#### TRY IT:
Make an exact copy of the lines from the one holding "The height and width of the screenshot is (651, 1157)." through the end of the entries below, both ends kept, and of nothing else. Exclude pictures.

Excerpts from a dataset:
..........

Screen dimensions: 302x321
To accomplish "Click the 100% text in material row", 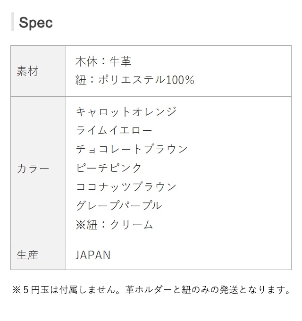I will (x=180, y=80).
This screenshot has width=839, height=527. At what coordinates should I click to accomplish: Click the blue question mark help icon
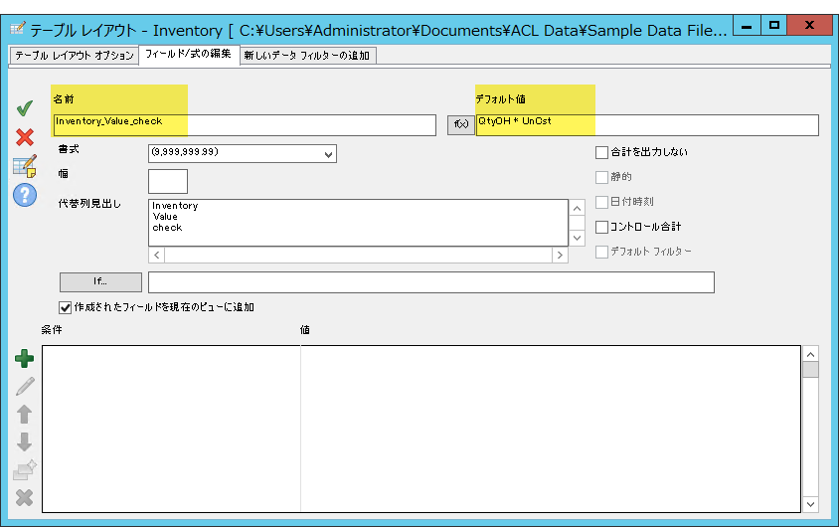(x=25, y=195)
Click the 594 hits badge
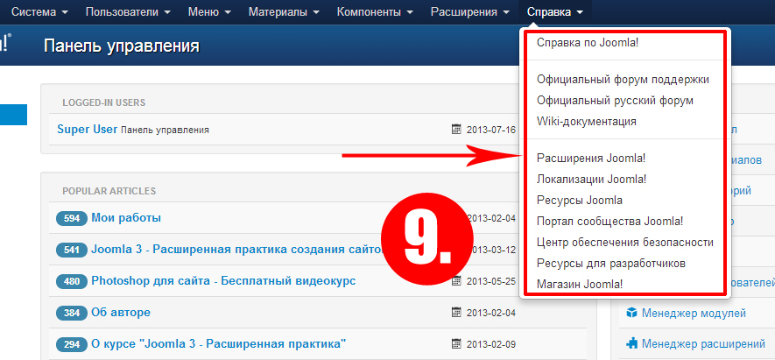 tap(71, 218)
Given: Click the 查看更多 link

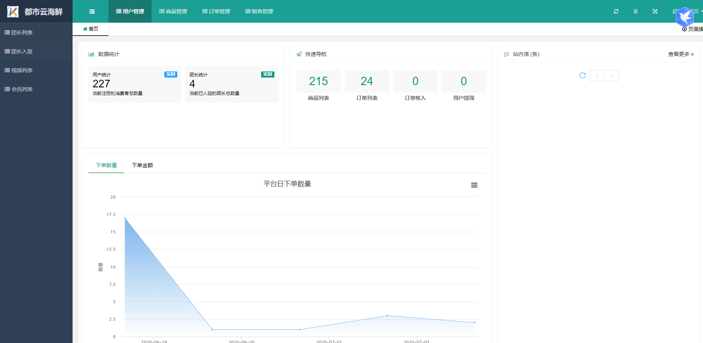Looking at the screenshot, I should click(x=680, y=54).
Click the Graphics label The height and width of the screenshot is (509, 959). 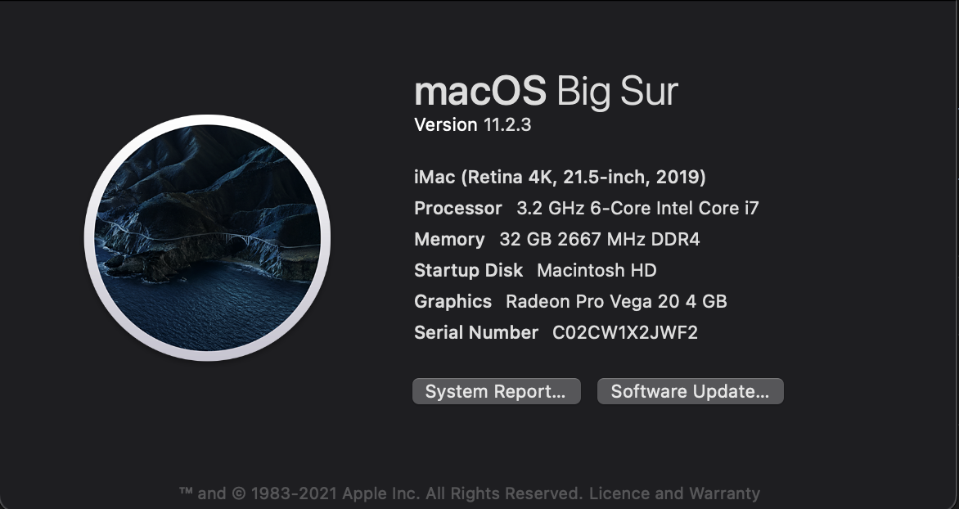pos(452,301)
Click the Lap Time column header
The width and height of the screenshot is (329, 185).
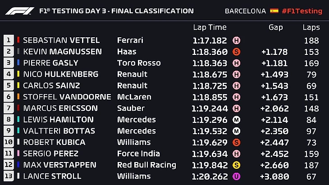(210, 27)
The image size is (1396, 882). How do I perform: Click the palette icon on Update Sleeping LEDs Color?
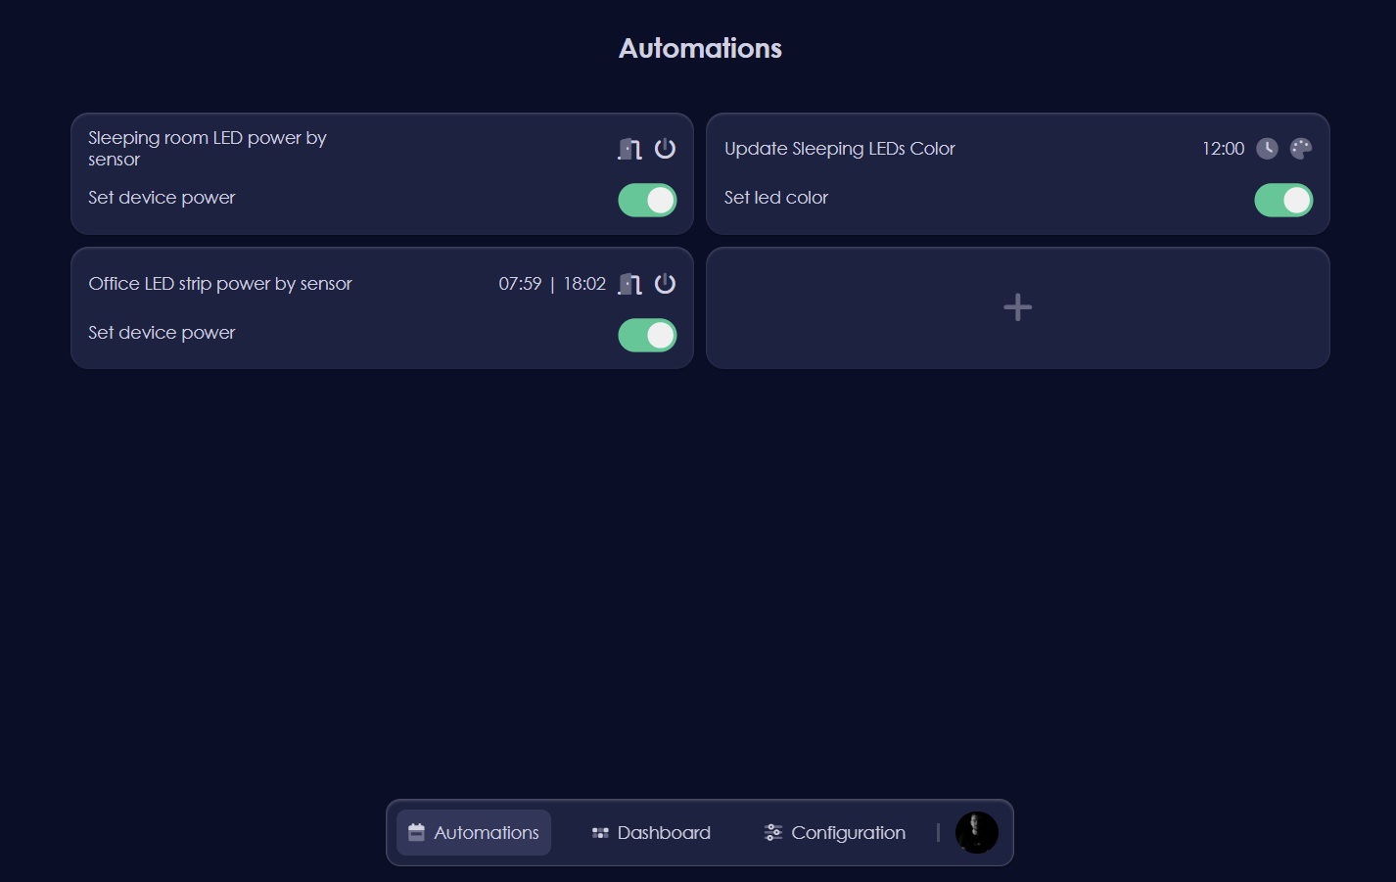tap(1301, 148)
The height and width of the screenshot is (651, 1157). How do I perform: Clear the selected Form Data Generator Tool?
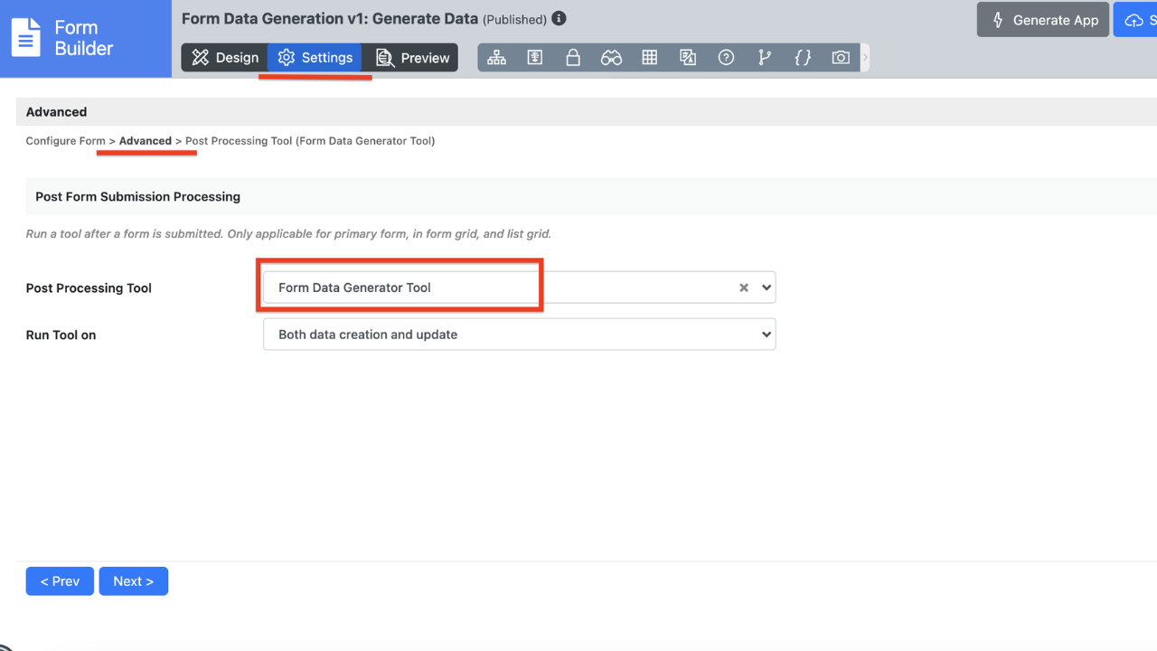744,288
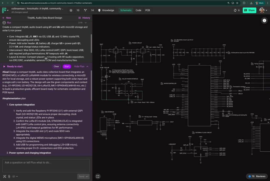Click the sync changes icon showing 6
This screenshot has width=270, height=181.
pos(235,10)
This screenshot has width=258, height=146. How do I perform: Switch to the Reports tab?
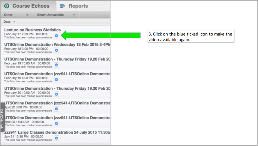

..........

#### ANSWER BELOW:
The height and width of the screenshot is (651, 1157). How do I perform: Clear the selected Form Data Generator Tool?
744,288
Click the sync changes icon showing 6
This screenshot has width=270, height=181.
pos(235,10)
This screenshot has width=258, height=146. How do I perform: Switch to the Reports tab?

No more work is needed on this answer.